Darwin out
English
Alternative forms
Etymology
An allusion to Charles Darwin and his theory of evolution.
Verb
Darwin out (third-person singular simple present Darwins out, present participle Darwinning out, simple past and past participle Darwinned out)
- (slang, humorous, somewhat derogatory, somewhat uncommon) To remove (a person) from the gene pool when they engage in foolish, thoughtless, or reckless behavior.
- 1979, Gerald Rosen, The Carmen Miranda Memorial Flagpole, A Novel, page 94:
- Let's face it, it's just not possible. A guy like that in The Bronx could never make it to the age where he could get a license. He'd be Darwinned-out before he was twelve.

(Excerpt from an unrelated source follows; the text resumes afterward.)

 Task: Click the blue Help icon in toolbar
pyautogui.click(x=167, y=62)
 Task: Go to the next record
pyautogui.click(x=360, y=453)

- 2008, Jonathan Nasaw, Twenty-Seven Bones, The Most Terrifying Novel You Will Read this Year:
- The prisoners who'd survived, we later learned, had done so only by killing, stacking, and standing on the bodies of the ones that hadn't, which meant that nature had Darwinned out all but the meanest of the mean and the toughest of tough.
- 2012, Lawrence W. Baggett, In the Dark on the Sunny Side: A Memoir of an Out-of-Sight Mathematician, page 17:
- I know you're not meant to cut toward yourself, and that fatal instinct should have been Darwined out by now, but it does provide a small “geometric design error” component to my injury story, a point my attorney might well use, should we decide later to sue the human body factory.